** start SUPPLIED RECORDS **

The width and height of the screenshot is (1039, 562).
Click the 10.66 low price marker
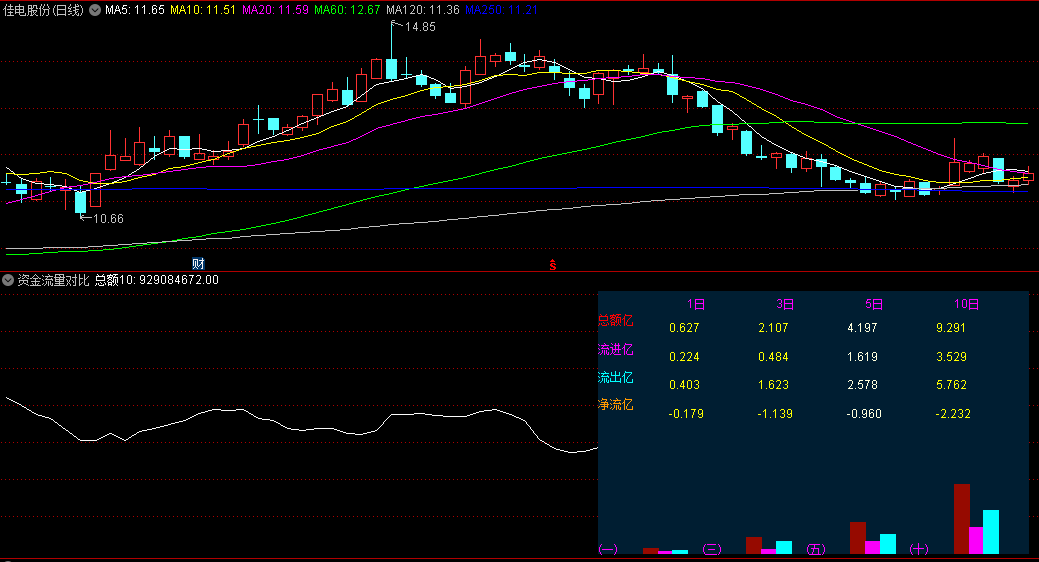coord(107,218)
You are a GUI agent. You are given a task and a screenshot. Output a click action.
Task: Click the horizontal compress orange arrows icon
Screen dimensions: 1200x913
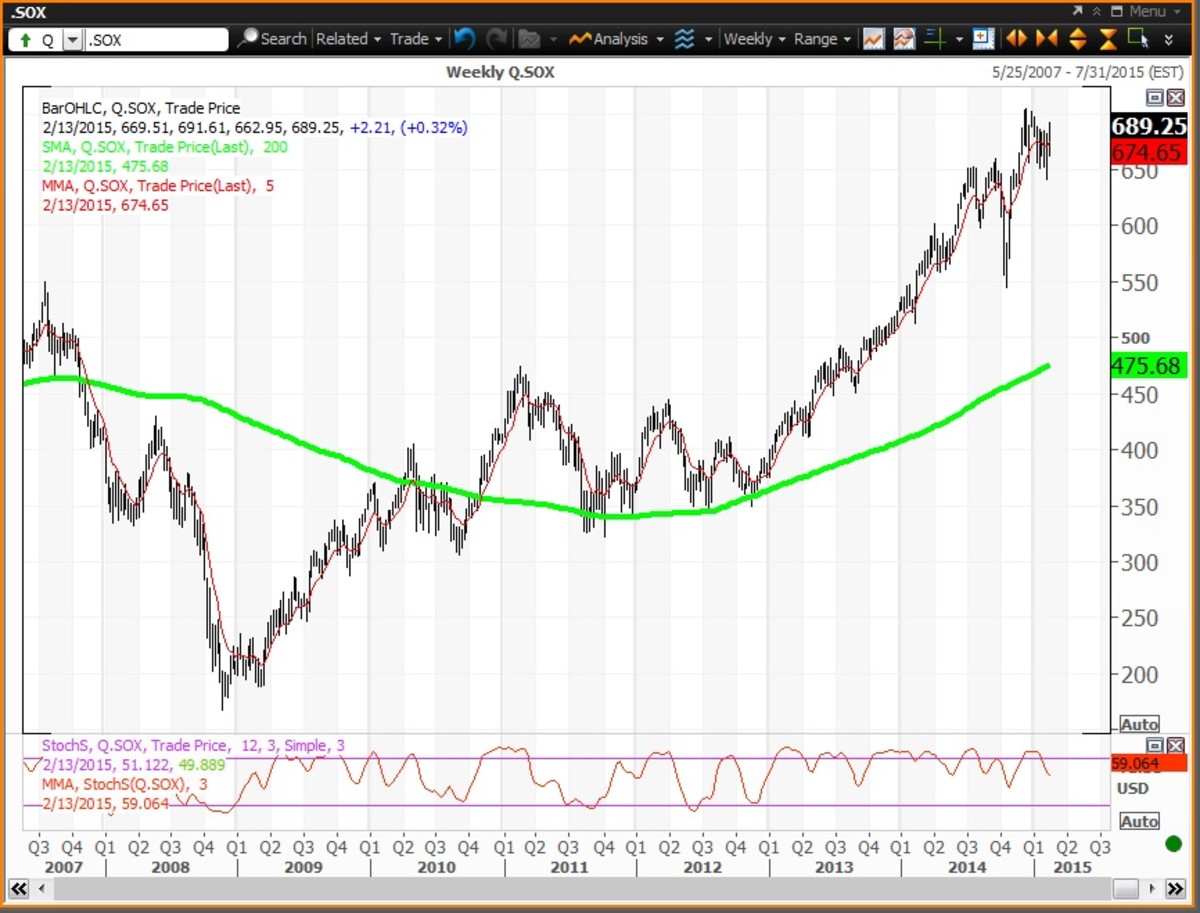pos(1046,39)
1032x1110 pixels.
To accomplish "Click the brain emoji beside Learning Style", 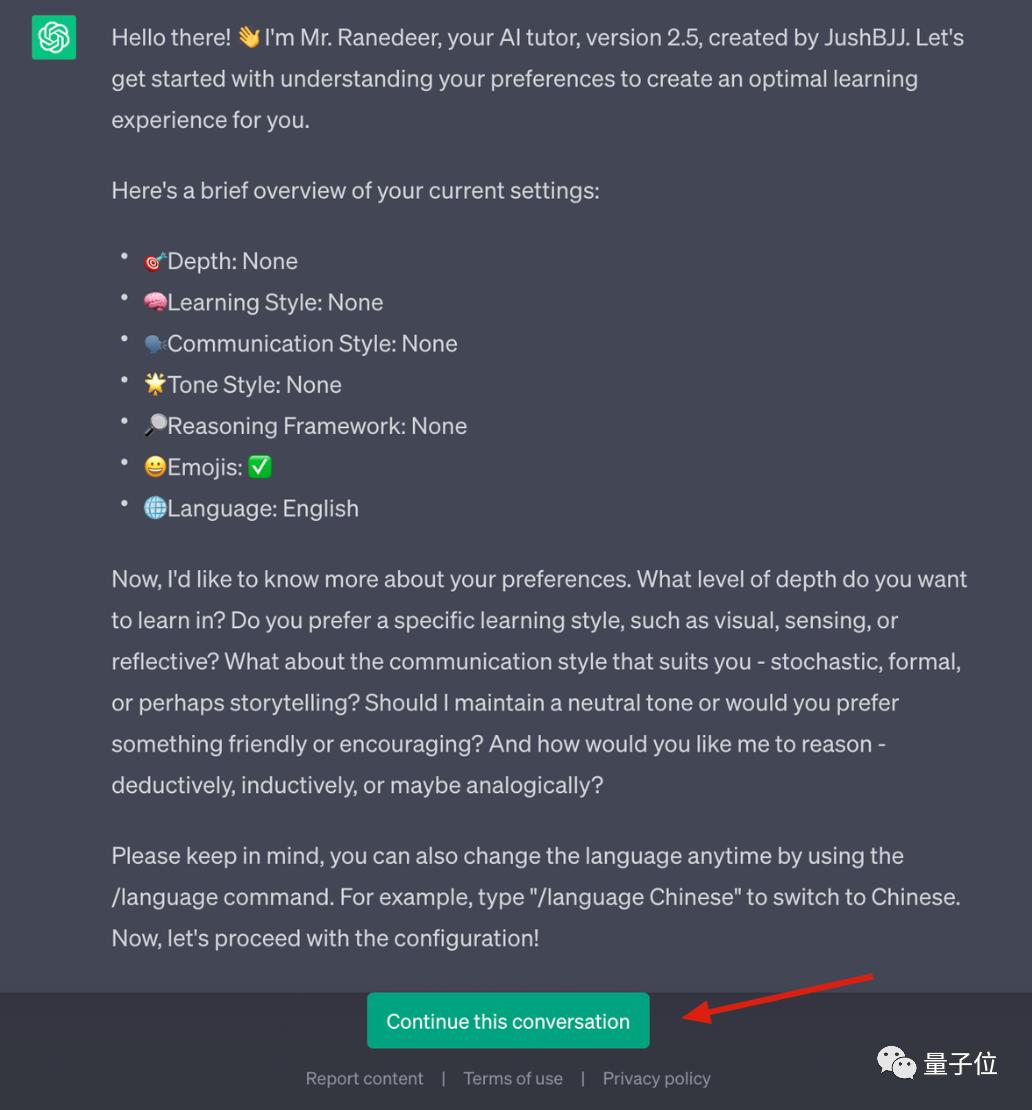I will tap(155, 303).
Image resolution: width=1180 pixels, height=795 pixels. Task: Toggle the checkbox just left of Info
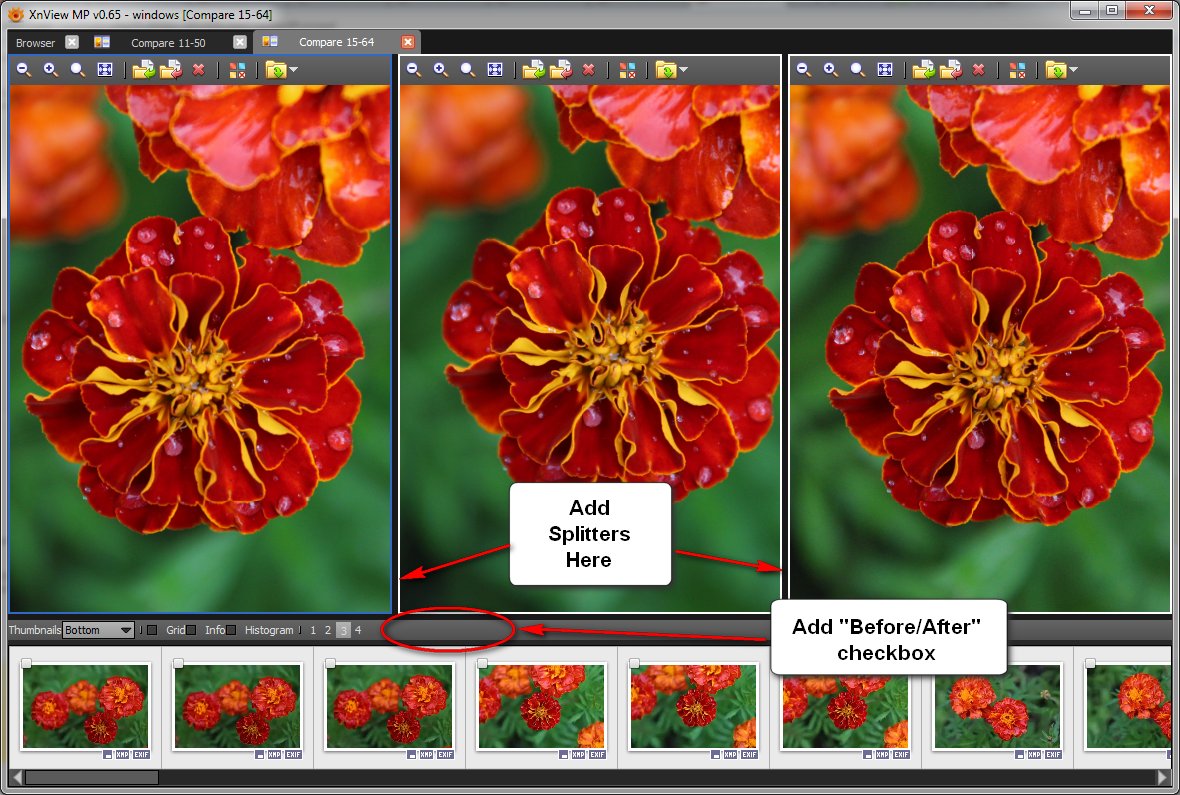point(191,630)

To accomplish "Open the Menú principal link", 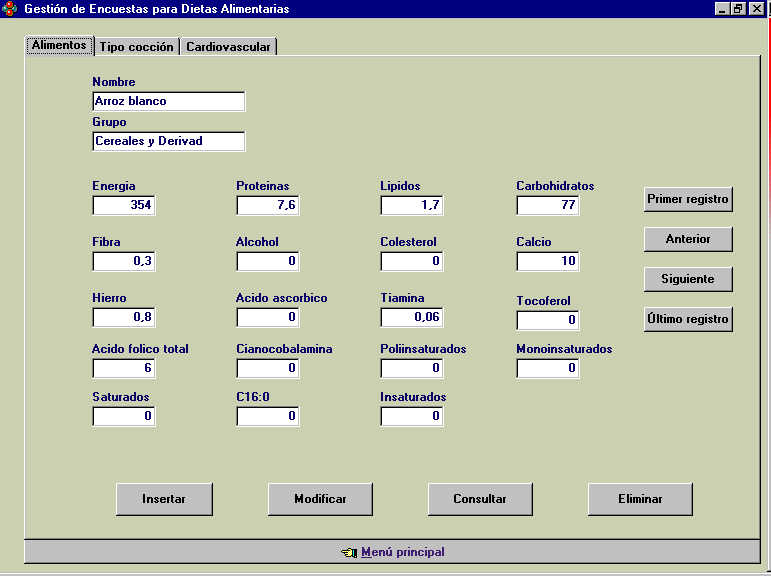I will (402, 552).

** end SUPPLIED RECORDS **

WHAT THIS TASK INVOLVES = List each line of the data above that contains the string "height". The match must be case-sensitive.

TASK ANSWER =
The width and height of the screenshot is (1039, 562).
Image resolution: width=1180 pixels, height=795 pixels. Task: Toggle the checkbox just left of Info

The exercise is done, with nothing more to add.